About this exercise: Write out the rows verbatim, beginning at the start of the rows and stopping after the line that contains "This screenshot has".

Collected data:
********

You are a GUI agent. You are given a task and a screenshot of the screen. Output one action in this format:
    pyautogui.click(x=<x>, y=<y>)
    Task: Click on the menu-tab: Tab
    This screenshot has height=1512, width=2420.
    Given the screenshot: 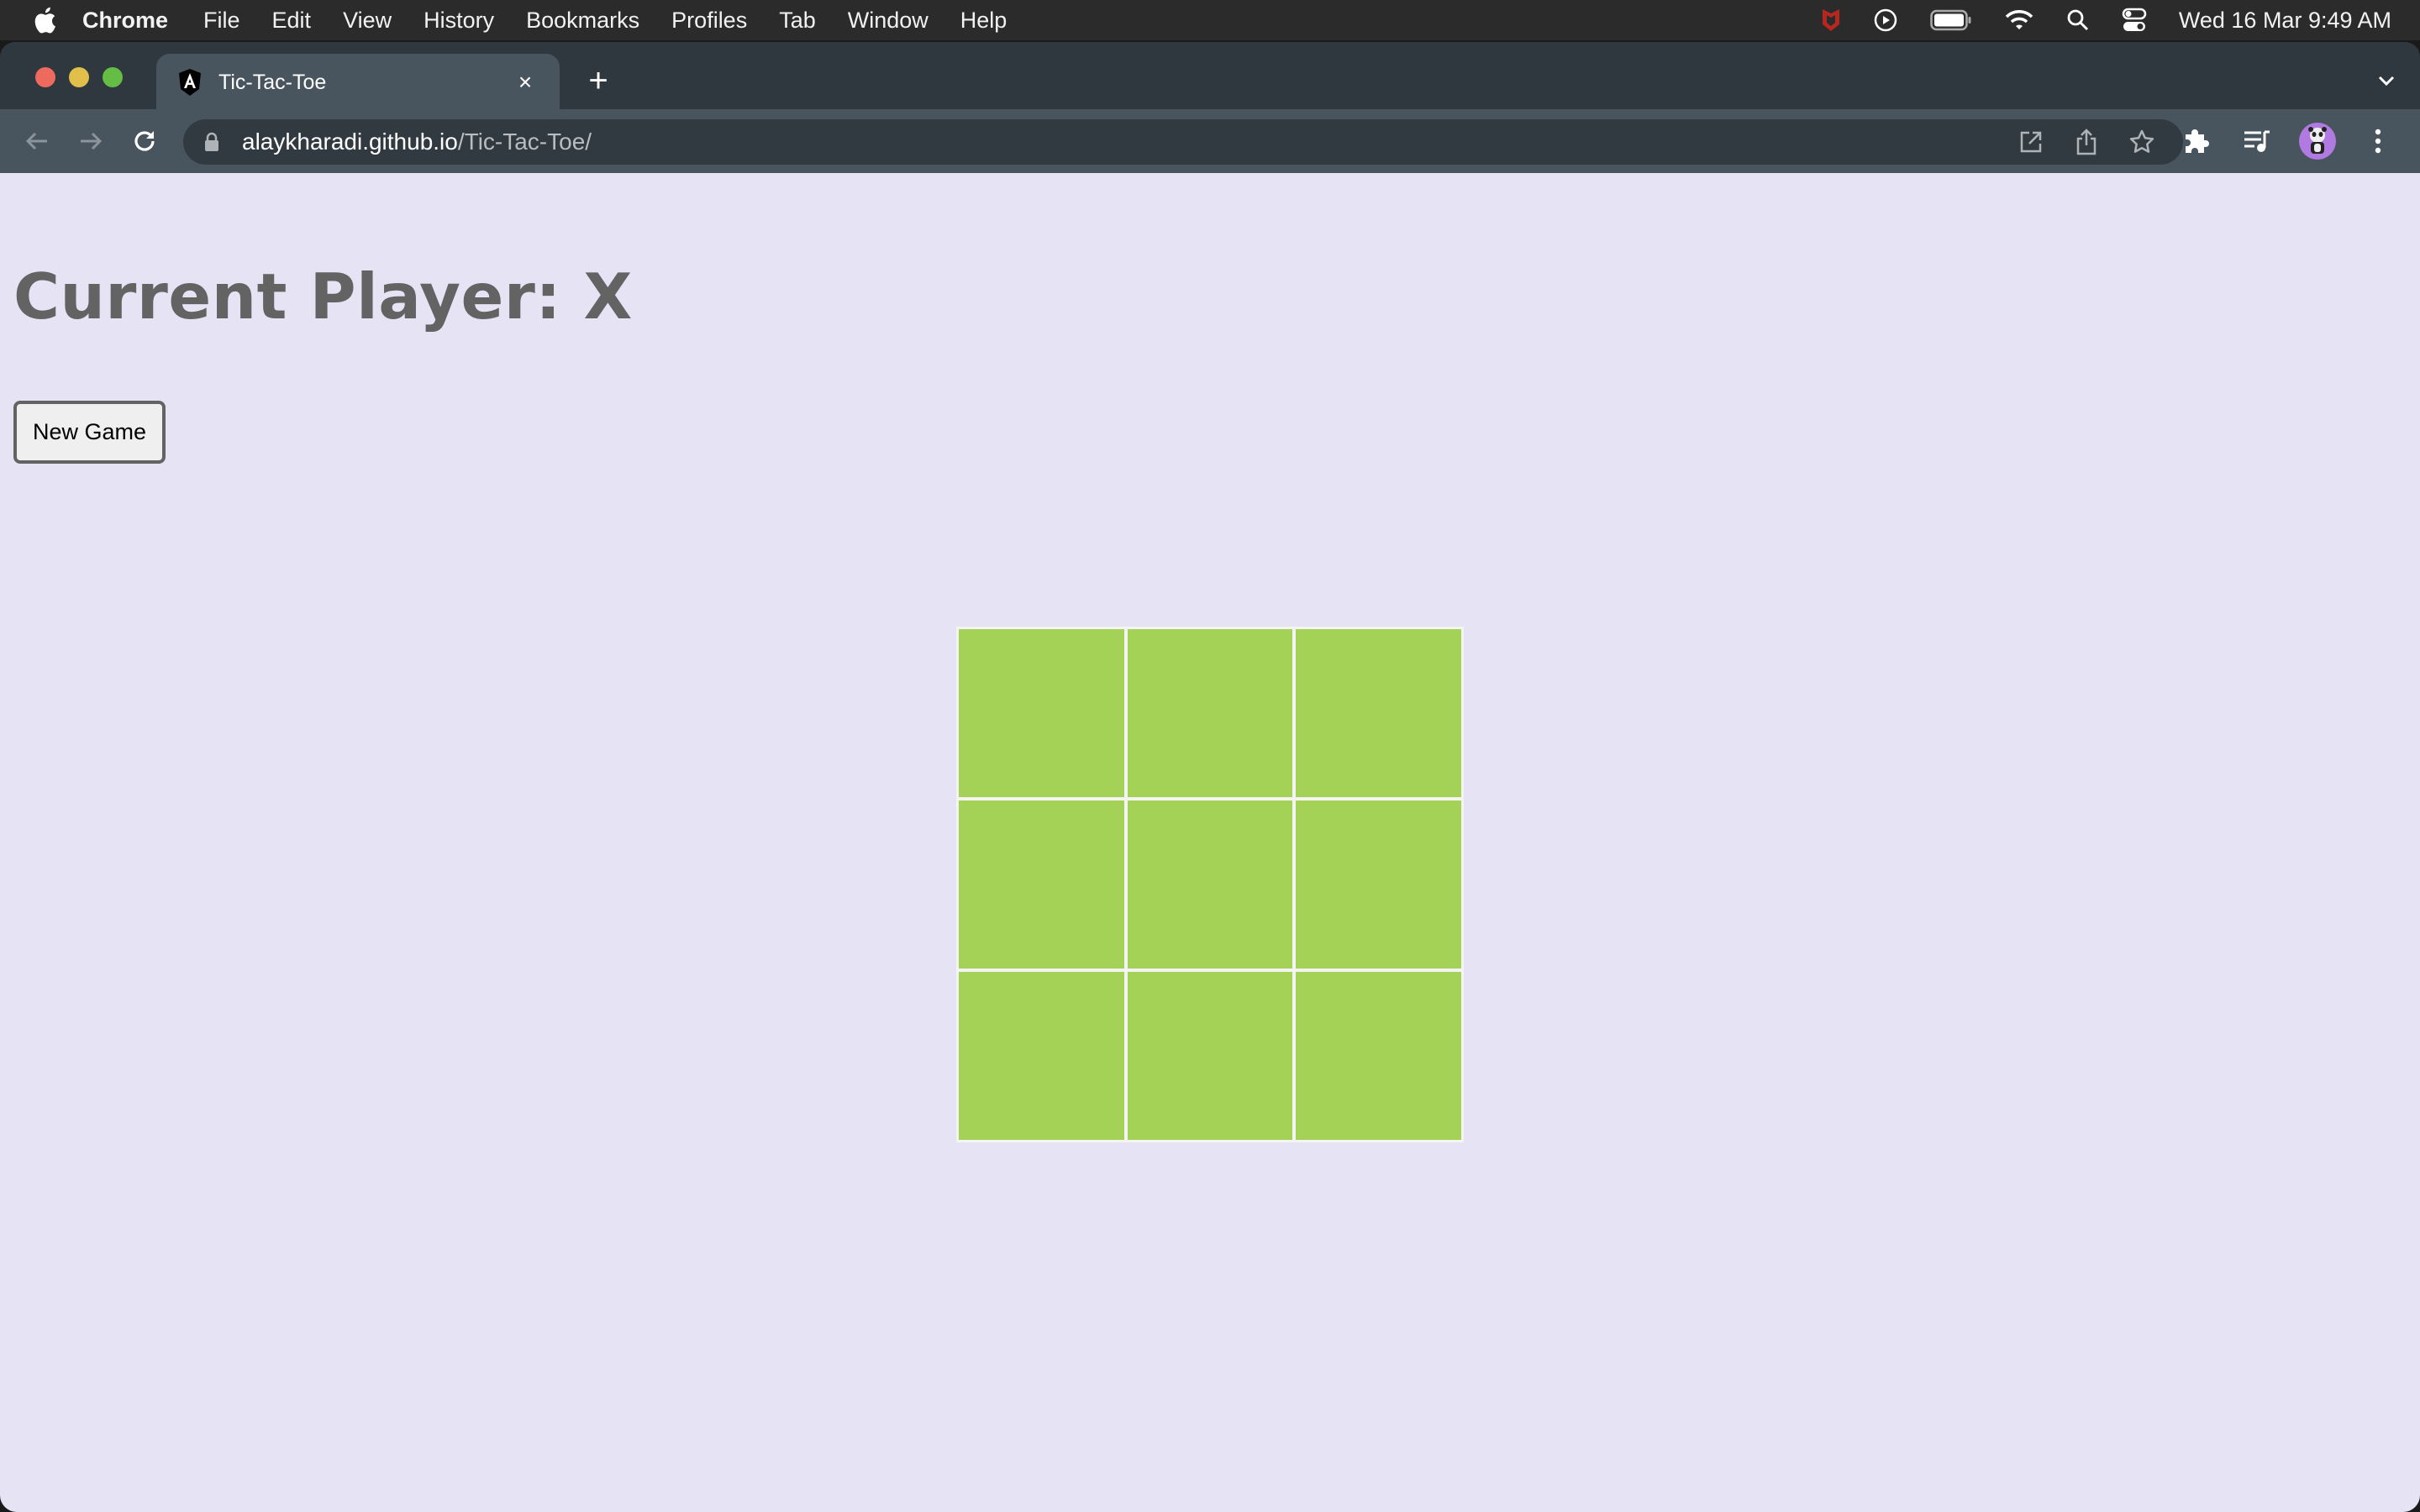 What is the action you would take?
    pyautogui.click(x=798, y=21)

********

Output of the exercise:
You are a GUI agent. You are given a task and a screenshot of the screen. Output one action in this format:
    pyautogui.click(x=<x>, y=<y>)
    Task: Click on the menu-tab: Tab
    This screenshot has height=1512, width=2420.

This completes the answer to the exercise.